The subset and amount of TILs, especially the density of CD3+ TILs, have been reported to correlate with antitumor immune response and survival outcome in patients with colorectal cancer (16,38). The present results revealed that the density of intratumor CD3+ TILs was associated with TNM stage, pN stage and PNI (P<0.001). The density of CD3+ TILs was also associated with the 5-year DFS and OS rates in patients with READ. In the present study, CD3+ TILs were a prognostic factor for patients with READ in terms of 5-year DFS, but not for adjuvant chemotherapy-treated patients in terms of either 5-year DFS or OS. Furthermore, using TIMER database analysis, the expression of CDC27 was positively associated with CD4+ and CD8+ TILs in patients with READ in the present study. However, there was no association between cytoplasmic/nuclear CDC27 expression and intratumor CD3+ TILs in patients with READ. These inconsistent results may be due to the difference in the study population. Overall, there was no association between CDC27 expression and intratumor CD3+ TIL density, and CD3+ TILs were associated with survival outcome in patients with READ.

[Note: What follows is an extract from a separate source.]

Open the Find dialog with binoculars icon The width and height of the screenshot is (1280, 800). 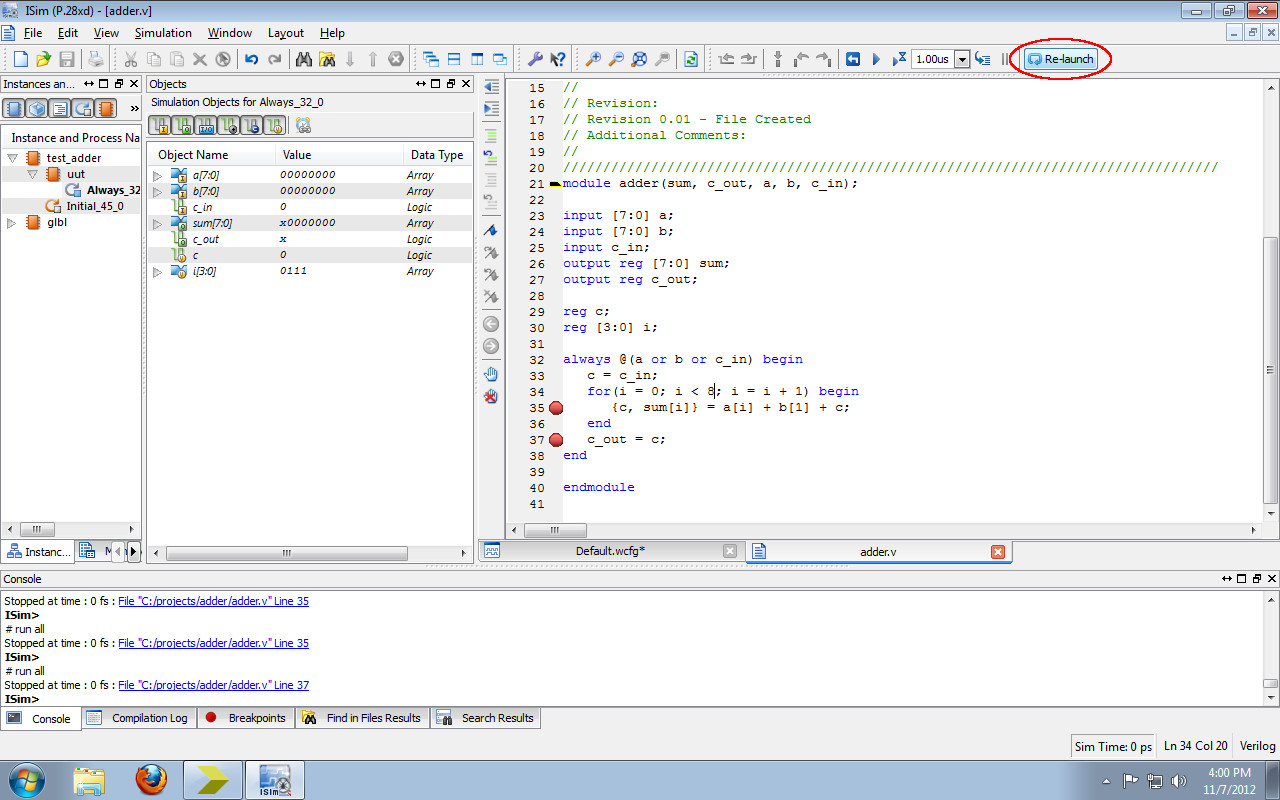(x=304, y=59)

There are a number of different treatments for patients with READ, such as surgery, preoperative concurrent chemoradiotherapy, post-operative adjuvant chemotherapy, radiotherapy and targeted therapy. In the present study cohort, the resected specimens were only collected from patients with READ who received surgery with or without postoperative chemotherapy, as this group is more straight forward for exploring the effects of CDC27 expression. However, the variants of CDC27 at the RNA, DNA and protein levels are complex and may affect the functions of CDC27 on tumorigenesis, prognosis, survival outcome and response to treatment in patients with cancer. Also, only IHC staining was used to detect CDC27 expression in this study. Further studies are therefore needed to validate the present results using different methods and retrospective cohorts, and to investigate the functions of these CDC27 variants and their clinical significance. The present study just indicates an easy method to evaluate the effects of CDC27 in the clinic, and provides strong evidence that the subcellular location of CDC27 protein expression in cancer cells may have an impact on tumor progression, survival outcome and chemotherapy efficacy in patients with READ. Thus, the expression of CDC27 in the cytoplasm or nucleus may be used to predict postoperative distant metastasis after surgery and the benefits of adjuvant chemotherapy.